Biosourced graphitic nanoparticle loaded hyperbranched polyurethane composites – application as multifunctional high-performance coatings

Abstract

The present work reports the development of a novel nitrogen rich hyperbranched polyurethane-urea nanocomposite using bio-sourced graphitic nanoparticles as an effective filler. Initially, a nitrogen rich hyperbranched polyol is obtained by a two step polycondensation reaction between castor oil derived sebacic acid and triethanolamine. The formation of the hyperbranched polyol was confirmed by using various spectroscopic techniques like FTIR, ¹H NMR, ¹³C NMR and ESI-MS. The resulting hyperbranched polyol with 80% degree of branching was further reacted with carboxyl terminated graphitic nanoparticles in different weight percentages (0, 0.1 and 0.5% with respect to polyol weight) along with a diisocyanate (maintaining an OH : NCO ratio of 1 : 1.2) in order to get polyurethane-urea graphitic nanoparticle hybrid nanocomposites.

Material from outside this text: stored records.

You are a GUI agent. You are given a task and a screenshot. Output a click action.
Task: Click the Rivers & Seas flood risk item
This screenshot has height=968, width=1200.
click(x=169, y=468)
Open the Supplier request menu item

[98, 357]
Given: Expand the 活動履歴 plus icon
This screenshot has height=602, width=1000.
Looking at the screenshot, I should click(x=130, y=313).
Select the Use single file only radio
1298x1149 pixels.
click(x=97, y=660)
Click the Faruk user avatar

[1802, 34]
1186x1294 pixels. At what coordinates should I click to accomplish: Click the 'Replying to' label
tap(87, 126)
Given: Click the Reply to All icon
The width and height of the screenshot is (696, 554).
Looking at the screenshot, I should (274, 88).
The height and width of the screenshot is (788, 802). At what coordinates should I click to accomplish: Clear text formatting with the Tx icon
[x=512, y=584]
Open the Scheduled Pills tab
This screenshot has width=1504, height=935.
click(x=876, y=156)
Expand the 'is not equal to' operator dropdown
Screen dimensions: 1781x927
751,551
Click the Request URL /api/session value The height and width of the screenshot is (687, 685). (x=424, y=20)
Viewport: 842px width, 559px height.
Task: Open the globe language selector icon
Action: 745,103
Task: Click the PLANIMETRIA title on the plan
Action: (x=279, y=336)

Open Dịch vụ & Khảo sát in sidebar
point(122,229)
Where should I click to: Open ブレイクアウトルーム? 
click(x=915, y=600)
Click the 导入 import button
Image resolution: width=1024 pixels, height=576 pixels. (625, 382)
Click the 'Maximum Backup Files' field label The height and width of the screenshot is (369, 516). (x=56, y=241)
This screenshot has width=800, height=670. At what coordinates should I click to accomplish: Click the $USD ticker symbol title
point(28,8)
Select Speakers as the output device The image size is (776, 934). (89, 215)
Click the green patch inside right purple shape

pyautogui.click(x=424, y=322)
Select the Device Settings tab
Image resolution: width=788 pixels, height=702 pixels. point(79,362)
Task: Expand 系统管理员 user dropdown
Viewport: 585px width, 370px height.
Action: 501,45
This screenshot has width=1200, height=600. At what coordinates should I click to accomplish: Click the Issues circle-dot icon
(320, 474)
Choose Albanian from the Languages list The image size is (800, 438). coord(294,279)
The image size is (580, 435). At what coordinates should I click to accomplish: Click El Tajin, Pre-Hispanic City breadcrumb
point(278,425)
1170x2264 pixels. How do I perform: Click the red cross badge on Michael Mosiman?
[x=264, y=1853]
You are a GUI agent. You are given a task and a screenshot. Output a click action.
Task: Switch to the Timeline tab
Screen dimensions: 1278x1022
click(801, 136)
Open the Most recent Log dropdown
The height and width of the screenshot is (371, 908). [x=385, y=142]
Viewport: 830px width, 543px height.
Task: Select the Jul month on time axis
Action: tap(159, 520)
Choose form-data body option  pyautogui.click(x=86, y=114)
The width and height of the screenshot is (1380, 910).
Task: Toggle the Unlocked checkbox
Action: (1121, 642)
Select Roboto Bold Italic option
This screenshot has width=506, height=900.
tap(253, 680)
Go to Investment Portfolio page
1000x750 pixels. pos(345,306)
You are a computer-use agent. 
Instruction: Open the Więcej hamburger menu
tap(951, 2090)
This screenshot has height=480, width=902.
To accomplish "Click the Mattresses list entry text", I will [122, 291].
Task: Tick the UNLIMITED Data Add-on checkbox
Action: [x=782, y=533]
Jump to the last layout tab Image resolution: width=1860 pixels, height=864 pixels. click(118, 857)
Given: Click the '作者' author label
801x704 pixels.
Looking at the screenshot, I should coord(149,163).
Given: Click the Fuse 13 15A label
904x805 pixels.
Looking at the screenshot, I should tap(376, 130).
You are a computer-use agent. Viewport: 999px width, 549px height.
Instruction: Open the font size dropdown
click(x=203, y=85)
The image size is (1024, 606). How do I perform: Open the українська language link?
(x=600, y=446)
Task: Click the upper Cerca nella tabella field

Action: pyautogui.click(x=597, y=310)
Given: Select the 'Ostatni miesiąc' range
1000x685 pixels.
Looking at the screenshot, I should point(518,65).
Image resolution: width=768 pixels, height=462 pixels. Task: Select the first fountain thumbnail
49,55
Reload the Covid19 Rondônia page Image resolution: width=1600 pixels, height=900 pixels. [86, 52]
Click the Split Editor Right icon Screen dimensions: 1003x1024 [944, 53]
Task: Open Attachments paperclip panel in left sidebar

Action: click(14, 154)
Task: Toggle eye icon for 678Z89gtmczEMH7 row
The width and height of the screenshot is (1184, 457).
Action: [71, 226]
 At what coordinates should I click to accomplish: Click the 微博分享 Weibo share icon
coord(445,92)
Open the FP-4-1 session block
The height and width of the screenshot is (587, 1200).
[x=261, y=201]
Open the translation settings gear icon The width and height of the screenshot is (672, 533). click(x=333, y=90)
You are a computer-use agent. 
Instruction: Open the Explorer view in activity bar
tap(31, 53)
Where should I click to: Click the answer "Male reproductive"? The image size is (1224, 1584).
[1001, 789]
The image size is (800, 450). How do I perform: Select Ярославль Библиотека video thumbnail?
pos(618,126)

The results suggest that the incorporation of graphitic nanoparticles improves the thermo-mechanical properties, hydrophobic nature, and bacterial and corrosion resistance of the polyurethane nanocomposite. It is seen that a minuscule incorporation of 0.5% graphitic nanoparticles into the polyurethane matrix improves the storage modulus from 365 to 996 MPa, the glass transition temperature from 67 °C to 95 °C, the water contact angle from 50° to 80° and reduces the corrosion rate from 9.2 × 10⁻³ to 5.29 × 10⁻⁵ mm per year in comparison with neat polyurethane. All these improvements in properties are accredited to the covalent linkage, geometry and uniform distribution of graphitic nanoparticles with the polyurethane matrix. In addition, all the polyurethane hybrids show good stability against various bacterial stains.